Clopidogrel Resistance in a Murine Model of Diet-Induced Obesity Is Mediated by the Interleukin-1 Receptor and Overcome With DT-678.

机构信息

From the Department of Internal Medicine, Cardiovascular Research Center, University of Michigan Medical Center, Ann Arbor (Y.S., J.V., C.G., Y.F., Y.E.C., D.T.E.).

Department of Cardiovascular Medicine, The Second Xiangya Hospital, Central South University, Changsha, China (Y.S.).

出版信息

Arterioscler Thromb Vasc Biol. 2020 Jun;40(6):1533-1542. doi: 10.1161/ATVBAHA.120.314146. Epub 2020 Apr 9.

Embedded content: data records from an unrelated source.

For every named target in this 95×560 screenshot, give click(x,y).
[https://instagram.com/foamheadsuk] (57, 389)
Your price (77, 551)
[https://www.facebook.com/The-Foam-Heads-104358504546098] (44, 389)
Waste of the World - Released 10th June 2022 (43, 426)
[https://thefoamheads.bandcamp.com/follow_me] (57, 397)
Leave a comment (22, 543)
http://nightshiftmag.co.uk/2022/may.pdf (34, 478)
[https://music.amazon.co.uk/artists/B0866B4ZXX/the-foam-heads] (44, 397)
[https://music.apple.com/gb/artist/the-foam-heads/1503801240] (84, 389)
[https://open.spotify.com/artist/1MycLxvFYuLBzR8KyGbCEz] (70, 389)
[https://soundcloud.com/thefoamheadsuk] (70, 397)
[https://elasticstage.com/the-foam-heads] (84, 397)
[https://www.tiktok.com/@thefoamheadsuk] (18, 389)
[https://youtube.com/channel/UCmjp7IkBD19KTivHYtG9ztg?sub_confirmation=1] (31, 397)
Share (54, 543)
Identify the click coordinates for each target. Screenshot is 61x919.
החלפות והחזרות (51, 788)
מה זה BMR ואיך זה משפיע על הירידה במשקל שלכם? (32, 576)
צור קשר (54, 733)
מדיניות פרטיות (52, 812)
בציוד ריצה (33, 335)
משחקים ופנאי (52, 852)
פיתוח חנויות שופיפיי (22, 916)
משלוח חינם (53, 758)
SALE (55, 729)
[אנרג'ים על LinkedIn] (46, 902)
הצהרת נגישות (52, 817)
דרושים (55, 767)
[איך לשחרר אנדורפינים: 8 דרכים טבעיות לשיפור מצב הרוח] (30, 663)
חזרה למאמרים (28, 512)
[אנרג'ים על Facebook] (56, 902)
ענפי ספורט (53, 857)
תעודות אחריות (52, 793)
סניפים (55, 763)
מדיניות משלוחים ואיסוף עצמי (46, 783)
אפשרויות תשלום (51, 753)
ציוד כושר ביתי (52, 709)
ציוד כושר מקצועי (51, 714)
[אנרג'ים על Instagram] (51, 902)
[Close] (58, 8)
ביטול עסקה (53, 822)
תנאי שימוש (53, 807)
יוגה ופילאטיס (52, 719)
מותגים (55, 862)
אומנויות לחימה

DOI:10.1161/ATVBAHA.120.314146
PMID:32268786
原文链接:https://pmc.ncbi.nlm.nih.gov/articles/PMC7296442/
Abstract

OBJECTIVE

Clopidogrel is a commonly used P2Y inhibitor to treat and prevent arterial thrombotic events. Clopidogrel is a prodrug that requires bioactivation by CYP (cytochrome P450) enzymes to exert antiplatelet activity. Diabetes mellitus is associated with an increased risk of ischemic events, and impaired ability to generate the active metabolite (AM) from clopidogrel. The objective of this study is to identify the mechanism of clopidogrel resistance in a murine model of diet-induced obesity (DIO). Approach and Results: C57BL/6J mice and IL-1R mice were given high-fat diet for 10 weeks to generate a murine model of diet-induced obesity. Platelet aggregation and carotid arterial thrombosis were assessed in response to clopidogrel treatment. Wild-type DIO mice exhibited resistance to antiplatelet and antithrombotic effects of clopidogrel that was associated with reduced hepatic expression of CYP genes and reduced generation of the AM. IL (Interleukin)-1 receptor-deficient DIO (IL1R DIO) mice showed no resistance to clopidogrel. Lack of resistance was accompanied by increased exposure of the clopidogrel AM. This resistance was also absent when wild-type DIO mice were treated with the conjugate of the clopidogrel AM, DT-678.

CONCLUSIONS

These findings indicate that antiplatelet effects of clopidogrel may be impaired in the setting of diabetes mellitus due to reduced prodrug bioactivation related to IL-1 receptor signaling. Therapeutic targeting of P2Y in patients with diabetes mellitus using the conjugate of clopidogrel AM may lead to improved outcomes.

摘要

目的

氯吡格雷是一种常用于治疗和预防动脉血栓事件的 P2Y 抑制剂。氯吡格雷是一种前药,需要细胞色素 P450(CYP)酶生物激活才能发挥抗血小板作用。糖尿病与缺血性事件风险增加以及从氯吡格雷生成活性代谢物(AM)的能力受损有关。本研究旨在确定饮食诱导肥胖(DIO)小鼠模型中氯吡格雷耐药的机制。

方法和结果

C57BL/6J 小鼠和 IL-1R 小鼠给予高脂肪饮食 10 周,以生成饮食诱导肥胖的小鼠模型。评估氯吡格雷治疗对血小板聚集和颈动脉动脉血栓形成的影响。野生型 DIO 小鼠对氯吡格雷的抗血小板和抗血栓作用产生耐药性,这与肝 CYP 基因表达减少和 AM 生成减少有关。IL-1 受体缺陷型 DIO(IL1R DIO)小鼠对氯吡格雷无耐药性。缺乏耐药性伴随着氯吡格雷 AM 的暴露增加。当用氯吡格雷 AM 的缀合物 DT-678 治疗野生型 DIO 小鼠时,这种耐药性也不存在。

结论

这些发现表明,由于与 IL-1 受体信号相关的前药生物激活减少,糖尿病患者中氯吡格雷的抗血小板作用可能受损。使用氯吡格雷 AM 的缀合物在糖尿病患者中靶向 P2Y 可能会改善结局。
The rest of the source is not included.